Was ist die IED Richtlinie 2.0?
Die Kurzform „IED-Richtlinie 2.0“ steht für die überarbeitete Fassung der Industrieemissionsrichtlinie der EU (Richtlinie 2010/75/EU), die durch die neue Richtlinie (EU) 2024/1785 vom 24. April 2024 novelliert wurde und am 15. Juli 2024 im Amtsblatt der Europäischen Union veröffentlicht wurde.
Mit der IED 2.0 verfolgt die EU das Ziel, industrielle Emissionen weiter zu reduzieren, unter anderem durch strengere Grenzwerte und zusätzliche Verpflichtungen für Betreiber. Gleichzeitig sollen natürliche Ressourcen besser geschützt und die Nachhaltigkeit industrieller Produktionsprozesse gestärkt werden. Zudem wird der Anwendungsbereich der Richtlinie ausgeweitet, sodass künftig weitere Branchen und Tätigkeiten unter die Regelungen fallen. Die Umsetzung in nationales Recht soll bis 1. Juni 2026 erfolgen.
Weshalb wurde die IED-Richtlinie überarbeitet?
Die bisherigen Regelungen der IED aus dem Jahr 2010 reichen nicht mehr aus, um den aktuellen umwelt- und klimapolitischen Herausforderungen gerecht zu werden. Eine Überarbeitung war notwendig, um den regulatorischen Rahmenan zentrale europäische und internationale Strategien anzupassen – darunter der europäische Green Deal, das Pariser Abkommen, die Agenda 2030 der UN sowie zahlreiche sektorale Initiativen wie die Chemikalienstrategie, das Fit-for-55-Paket, die Methanstrategie oder die Biodiversitäts- und Bodenstrategie. Die IED 2.0 soll damit einen kohärenten Beitrag zu einer nachhaltigen, klimaneutralen und schadstoff armen Industrie leisten.
Umsetzung in Deutschland
Das Bundesministerium für Umwelt, Naturschutz, nukleare Sicherheit und Verbraucherschutz (BMUV) hat bereits einen Entwurf für ein Umsetzungsgesetz und eine Mantelverordnung veröffentlicht, um die Industrieemissionsrichtlinie 2.0 in nationales Recht zu überführen. Den aktuellen Stand finden Sie hier.

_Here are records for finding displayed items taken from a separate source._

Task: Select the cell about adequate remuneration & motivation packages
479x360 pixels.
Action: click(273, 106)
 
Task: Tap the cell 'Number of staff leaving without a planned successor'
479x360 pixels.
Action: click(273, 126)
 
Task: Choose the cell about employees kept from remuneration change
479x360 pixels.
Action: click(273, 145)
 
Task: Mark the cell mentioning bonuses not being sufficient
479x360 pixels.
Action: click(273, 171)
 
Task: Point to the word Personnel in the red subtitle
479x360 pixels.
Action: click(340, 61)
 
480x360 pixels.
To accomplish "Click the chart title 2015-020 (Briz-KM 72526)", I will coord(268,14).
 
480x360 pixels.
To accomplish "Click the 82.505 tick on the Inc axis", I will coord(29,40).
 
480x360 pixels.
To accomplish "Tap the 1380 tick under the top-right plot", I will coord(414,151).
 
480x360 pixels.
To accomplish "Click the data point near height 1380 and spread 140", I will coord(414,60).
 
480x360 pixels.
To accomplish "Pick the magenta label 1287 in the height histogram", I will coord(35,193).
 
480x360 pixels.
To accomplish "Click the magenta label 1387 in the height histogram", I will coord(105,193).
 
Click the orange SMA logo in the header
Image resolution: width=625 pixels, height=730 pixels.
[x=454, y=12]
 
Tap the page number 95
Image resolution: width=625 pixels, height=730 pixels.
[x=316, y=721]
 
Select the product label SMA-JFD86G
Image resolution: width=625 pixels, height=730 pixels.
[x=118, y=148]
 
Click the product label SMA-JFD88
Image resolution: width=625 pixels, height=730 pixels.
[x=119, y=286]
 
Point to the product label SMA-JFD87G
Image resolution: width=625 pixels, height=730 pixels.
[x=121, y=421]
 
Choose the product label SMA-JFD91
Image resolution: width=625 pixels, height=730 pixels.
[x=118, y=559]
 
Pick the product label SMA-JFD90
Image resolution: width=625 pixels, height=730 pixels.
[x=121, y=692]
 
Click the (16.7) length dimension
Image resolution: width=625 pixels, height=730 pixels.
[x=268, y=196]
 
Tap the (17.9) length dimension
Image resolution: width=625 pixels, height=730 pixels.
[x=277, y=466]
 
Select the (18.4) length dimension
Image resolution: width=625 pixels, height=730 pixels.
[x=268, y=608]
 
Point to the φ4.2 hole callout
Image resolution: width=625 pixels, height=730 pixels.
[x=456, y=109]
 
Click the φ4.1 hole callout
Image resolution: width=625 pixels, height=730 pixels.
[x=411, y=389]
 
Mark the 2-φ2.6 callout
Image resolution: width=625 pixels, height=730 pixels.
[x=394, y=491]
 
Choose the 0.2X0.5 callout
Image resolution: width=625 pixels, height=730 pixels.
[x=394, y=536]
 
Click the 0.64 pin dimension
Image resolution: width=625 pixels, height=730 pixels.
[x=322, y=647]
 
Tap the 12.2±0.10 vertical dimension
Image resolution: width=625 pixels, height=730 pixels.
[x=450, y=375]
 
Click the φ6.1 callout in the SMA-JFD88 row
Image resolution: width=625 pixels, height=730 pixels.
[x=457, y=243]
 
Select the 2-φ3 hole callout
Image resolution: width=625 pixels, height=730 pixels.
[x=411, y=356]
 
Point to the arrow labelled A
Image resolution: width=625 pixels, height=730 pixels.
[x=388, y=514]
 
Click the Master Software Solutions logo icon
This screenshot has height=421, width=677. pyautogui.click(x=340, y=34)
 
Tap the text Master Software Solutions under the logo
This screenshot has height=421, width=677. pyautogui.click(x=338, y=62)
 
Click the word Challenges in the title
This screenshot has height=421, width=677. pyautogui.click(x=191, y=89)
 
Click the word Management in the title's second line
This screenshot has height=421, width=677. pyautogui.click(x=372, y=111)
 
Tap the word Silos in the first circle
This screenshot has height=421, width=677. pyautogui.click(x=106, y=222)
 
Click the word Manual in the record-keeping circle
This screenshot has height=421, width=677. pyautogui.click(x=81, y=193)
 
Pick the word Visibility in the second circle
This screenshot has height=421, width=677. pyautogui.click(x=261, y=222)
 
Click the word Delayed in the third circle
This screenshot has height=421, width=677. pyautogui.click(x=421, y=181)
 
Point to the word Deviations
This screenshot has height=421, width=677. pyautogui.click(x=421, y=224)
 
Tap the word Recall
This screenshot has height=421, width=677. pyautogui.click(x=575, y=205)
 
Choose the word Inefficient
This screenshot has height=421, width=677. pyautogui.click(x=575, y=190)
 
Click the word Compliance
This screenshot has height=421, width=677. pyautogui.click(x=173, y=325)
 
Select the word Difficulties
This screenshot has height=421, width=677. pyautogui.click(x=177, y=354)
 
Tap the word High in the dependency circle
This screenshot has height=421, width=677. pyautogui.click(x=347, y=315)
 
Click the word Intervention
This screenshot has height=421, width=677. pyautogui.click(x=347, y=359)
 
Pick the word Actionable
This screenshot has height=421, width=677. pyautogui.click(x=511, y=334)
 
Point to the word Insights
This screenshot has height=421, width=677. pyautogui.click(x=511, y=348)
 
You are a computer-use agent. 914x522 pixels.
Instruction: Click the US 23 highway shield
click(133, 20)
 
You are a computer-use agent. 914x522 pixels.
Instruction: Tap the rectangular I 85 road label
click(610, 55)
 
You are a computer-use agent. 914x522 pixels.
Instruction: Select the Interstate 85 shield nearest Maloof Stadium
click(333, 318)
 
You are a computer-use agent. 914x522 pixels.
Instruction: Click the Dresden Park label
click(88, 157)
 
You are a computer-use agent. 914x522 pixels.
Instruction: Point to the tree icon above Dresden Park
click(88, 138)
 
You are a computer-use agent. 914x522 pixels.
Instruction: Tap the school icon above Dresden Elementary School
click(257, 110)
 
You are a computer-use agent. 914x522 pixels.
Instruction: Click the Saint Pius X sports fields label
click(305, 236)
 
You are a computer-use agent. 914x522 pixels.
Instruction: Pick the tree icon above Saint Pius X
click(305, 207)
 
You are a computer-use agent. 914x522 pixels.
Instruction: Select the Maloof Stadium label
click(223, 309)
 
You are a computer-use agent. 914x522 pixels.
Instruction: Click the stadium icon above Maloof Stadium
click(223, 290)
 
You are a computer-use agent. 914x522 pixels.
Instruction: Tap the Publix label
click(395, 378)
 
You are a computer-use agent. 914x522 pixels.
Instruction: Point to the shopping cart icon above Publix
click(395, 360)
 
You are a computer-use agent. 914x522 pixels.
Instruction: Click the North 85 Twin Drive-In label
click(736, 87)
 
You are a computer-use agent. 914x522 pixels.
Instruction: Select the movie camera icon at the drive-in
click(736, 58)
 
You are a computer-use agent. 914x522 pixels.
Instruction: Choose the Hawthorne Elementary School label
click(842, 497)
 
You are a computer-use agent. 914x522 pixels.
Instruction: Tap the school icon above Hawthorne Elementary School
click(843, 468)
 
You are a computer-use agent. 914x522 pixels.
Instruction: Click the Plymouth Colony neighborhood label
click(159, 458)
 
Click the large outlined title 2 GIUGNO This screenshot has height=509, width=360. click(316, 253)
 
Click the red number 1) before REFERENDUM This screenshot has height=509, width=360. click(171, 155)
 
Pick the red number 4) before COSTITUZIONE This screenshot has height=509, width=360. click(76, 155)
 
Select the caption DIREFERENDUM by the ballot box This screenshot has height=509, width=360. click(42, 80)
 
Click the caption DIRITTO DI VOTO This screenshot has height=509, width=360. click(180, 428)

Wer ist von der IED-Richtlinie 2.0 betroffen?
In Deutschland betrifft die IED 2024 etwa 13.000 Industrieanlagen. Die IED 2.0 erweitert nicht nur bestehende Anforderungen, sondern auch den Anwendungsbereich der Richtlinie deutlich. Neben klassischen emissionsintensiven Industriezweigen wie der Energie- und Grundstoffindustrie werden künftig verstärkt auch Bereiche der verarbeitenden Industrie erfasst, etwa die Lebensmittelverarbeitung oder Textilproduktion. Darüber hinaus rückt der landwirtschaftliche Sektor stärker in den Fokus. Auch Abfallwirtschaft und Recycling sowie bestimmte Bereiche der Digitalisierung und Batteriefertigung im Kontext der Kreislaufwirtschaft werden nun reguliert.
Damit trägt die Richtlinie folgendem Rechnung: der technologischen Entwicklung, neuen Umweltbelastungen sowie dem zunehmenden politischen Druck zur Dekarbonisierung und Ressourceneffizienz.
Auswirkungen hat die neue IED Richtlinie auch auf eine Vielzahl von Akteuren entlang der regulatorischen und operativen Kette. Auf staatlicher Ebene sind Legislative und Exekutive ebenso betroffen wie die zuständigen Überwachungs- und Vollzugsbehörden. Im Kontext der Nachweiserbringung sind insbesondere Zertifizierungsgesellschaften, externe und interne Auditoren sowie betriebliche Managementbeauftragte in die Umsetzung eingebunden. Auch die Versicherungswirtschaft, etwa im Bereich Umwelt- und Haftungsrisiken, muss sich auf neue Rahmenbedingungen einstellen.
IED 2.0 - Was sind die Änderungen?
Die IED 2.0 führt zu deutlich strengeren Emissionsgrenzwerten und höheren Anforderungen an den Stand der Technik, basierend auf einem risikobasierten Ansatz und dem Vorsorgeprinzip. Betreiber müssen detailliertere und häufigere Emissionsberichte einreichen sowie bestimmte Umweltinformationen öffentlich zugänglich machen.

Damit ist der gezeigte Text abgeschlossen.